EXERCISE.
Copy the data below word for word, starting at the line that contains "You are a computer-use agent. Screen" and continuing through the end of the data. Leave the pictures out of your answer.

[Rows of pointing data]
━━━━━━━━━━━━━━━━
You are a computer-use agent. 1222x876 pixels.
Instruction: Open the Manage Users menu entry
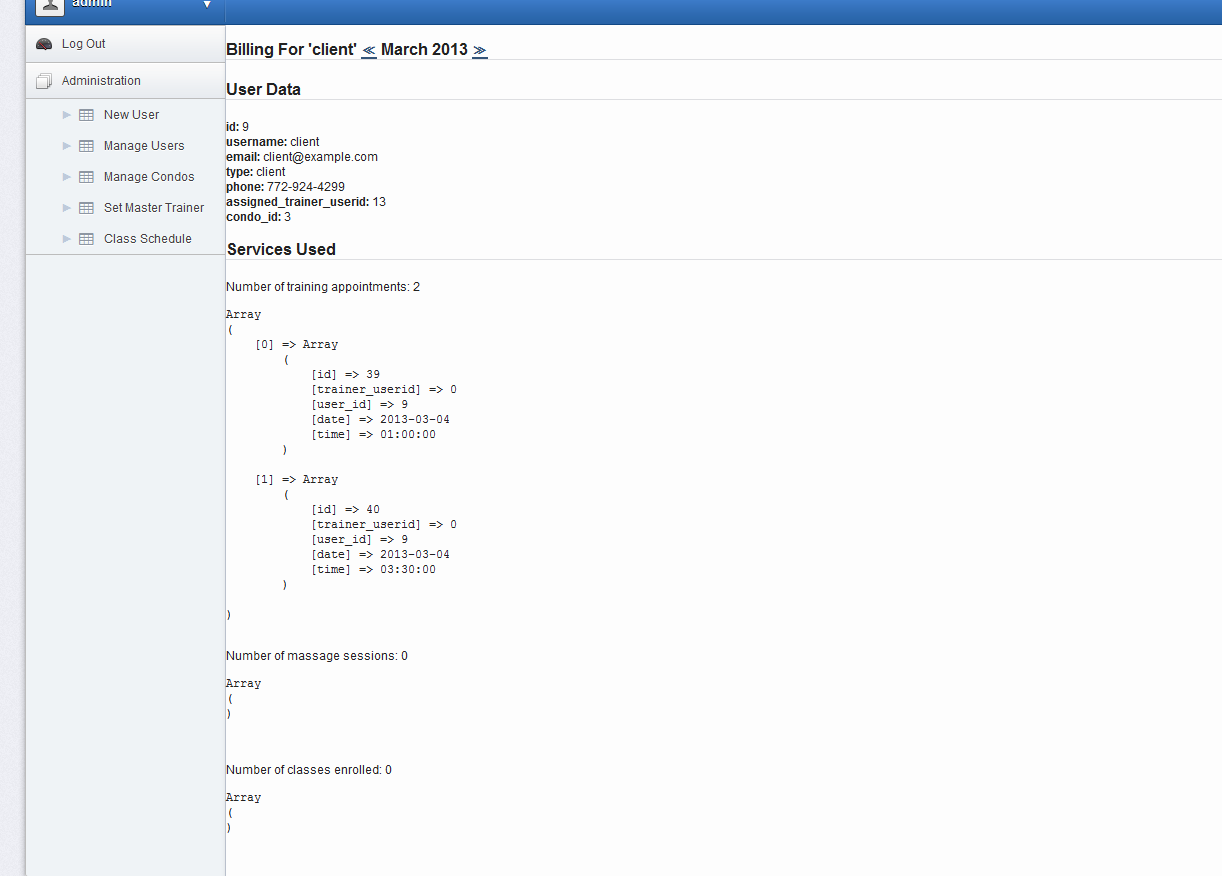[144, 146]
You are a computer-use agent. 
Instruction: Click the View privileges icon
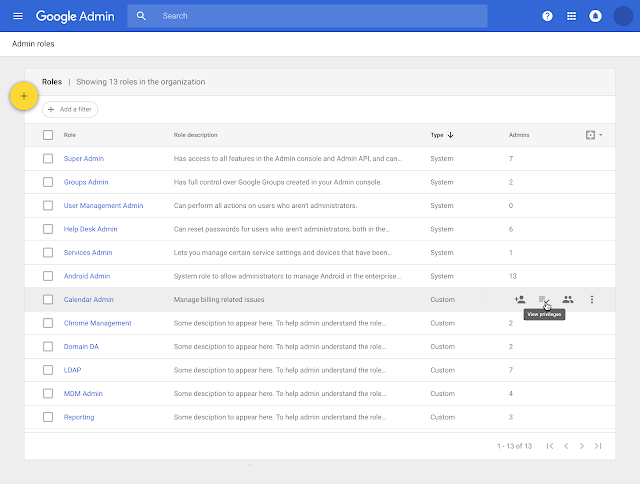[543, 299]
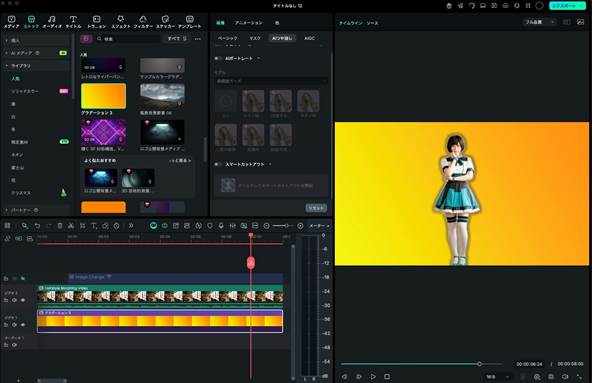
Task: Click the microphone voiceover record icon
Action: click(221, 225)
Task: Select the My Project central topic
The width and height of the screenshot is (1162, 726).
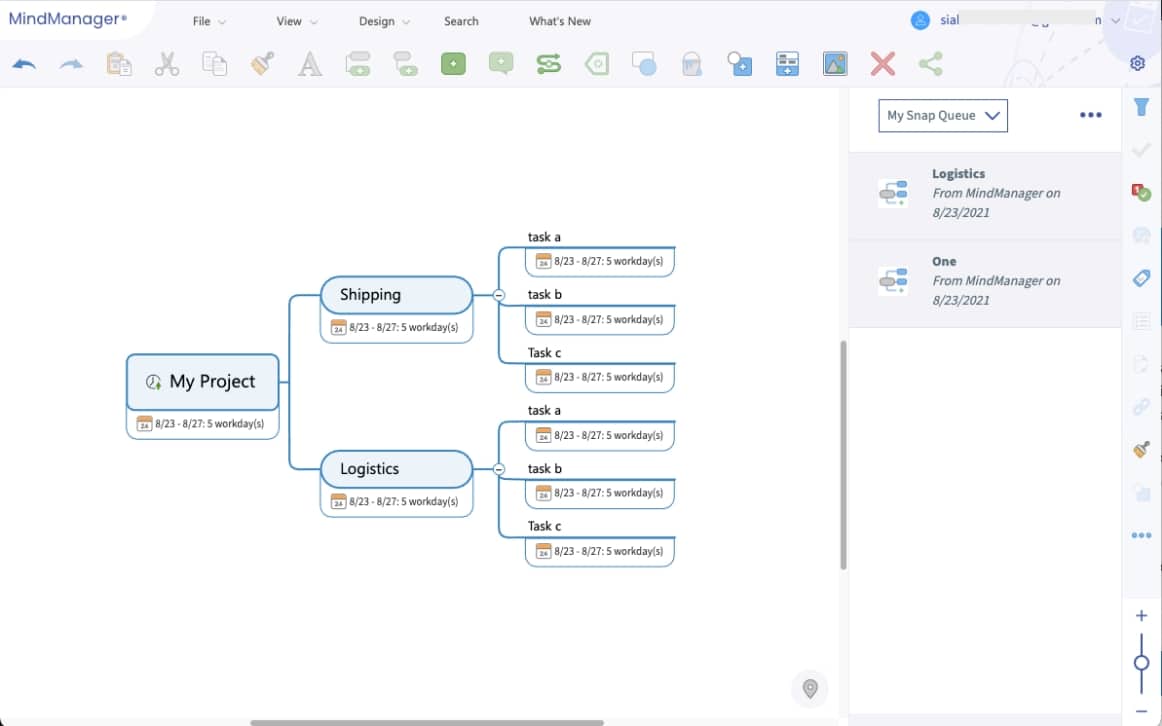Action: click(x=203, y=382)
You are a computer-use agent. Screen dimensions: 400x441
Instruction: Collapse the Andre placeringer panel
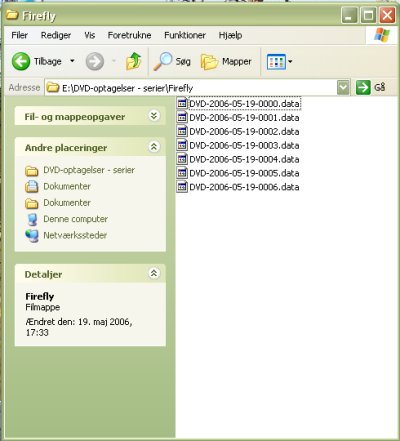tap(154, 147)
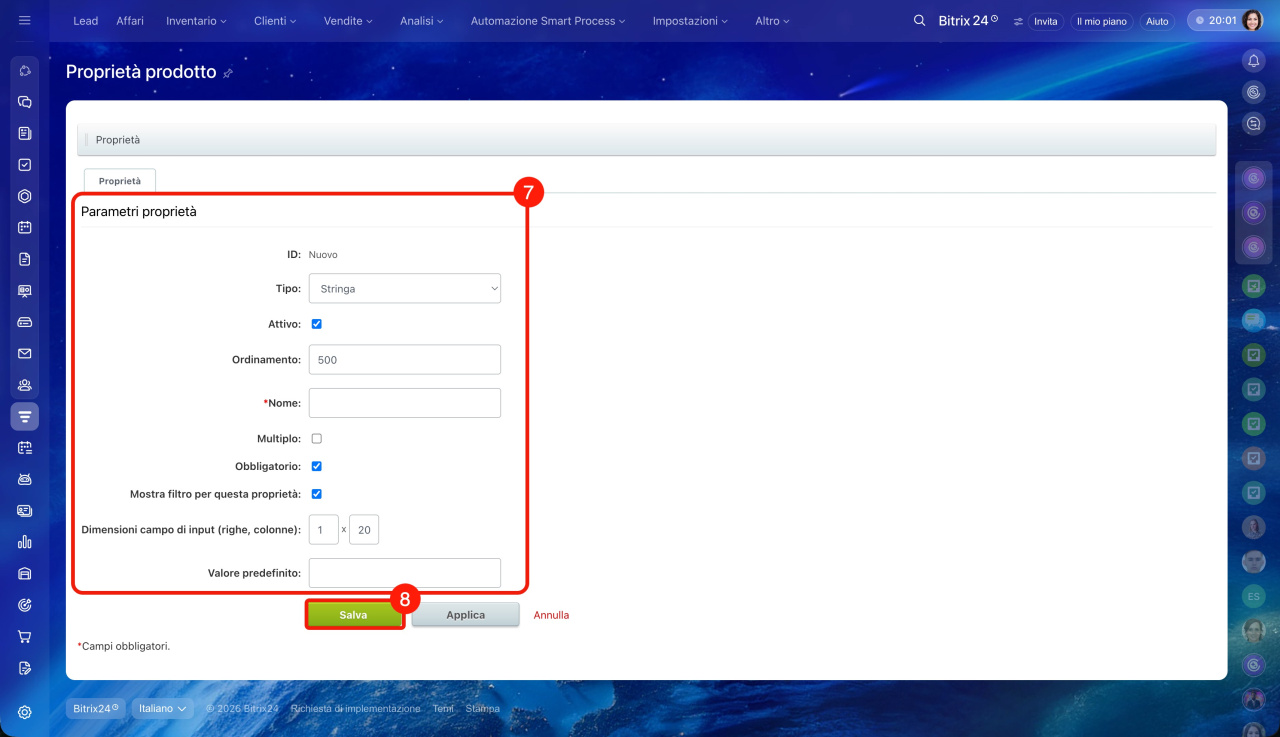Uncheck the Attivo checkbox
The width and height of the screenshot is (1280, 737).
(317, 324)
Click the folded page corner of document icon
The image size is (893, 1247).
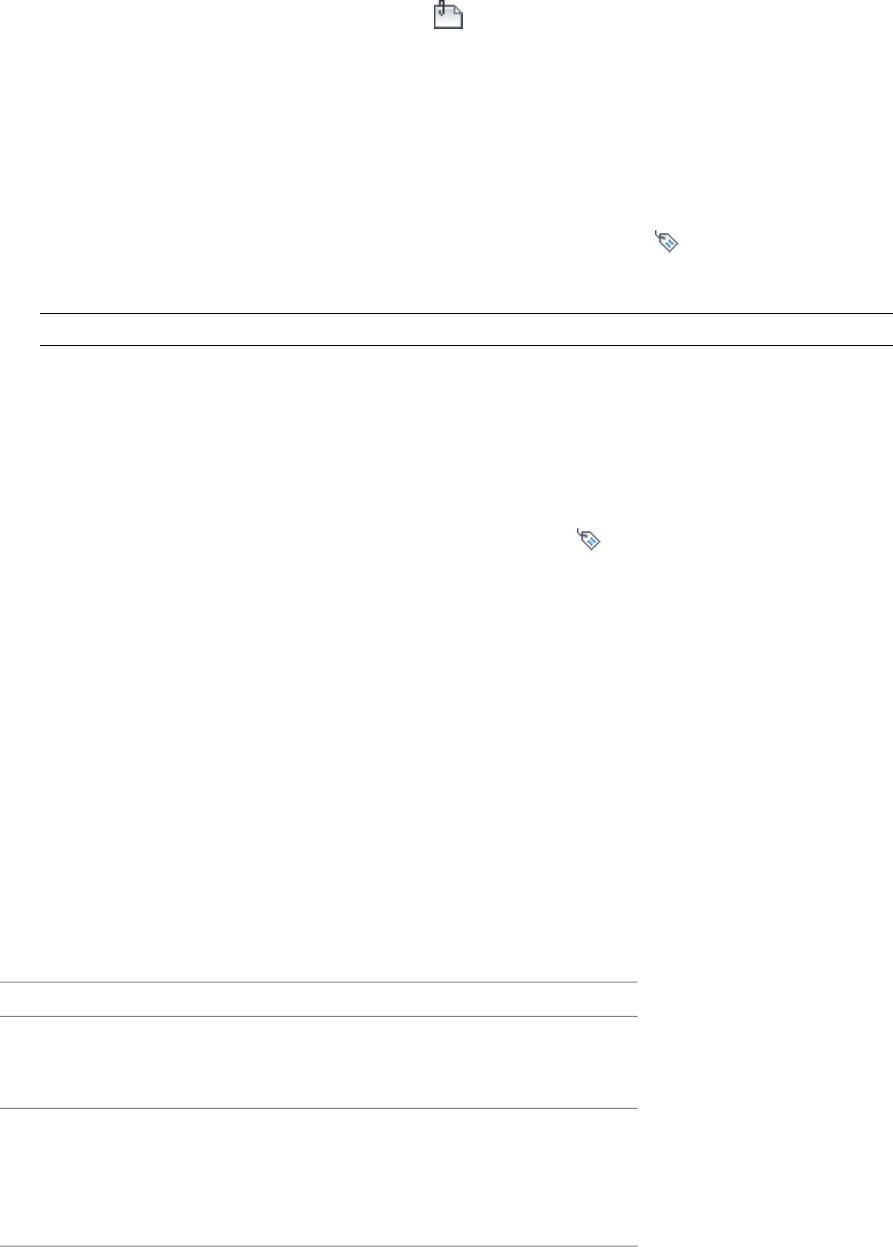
━━━━━━━━━━━━━━━━
WORKED SOLUTION.
You are a computer-use agent. Screen dimensions: 400x441
Instruction: Collapse the Andre placeringer panel
tap(154, 147)
Uncheck the Attivo checkbox
The width and height of the screenshot is (1280, 737).
(317, 324)
Click the folded page corner of document icon
The image size is (893, 1247).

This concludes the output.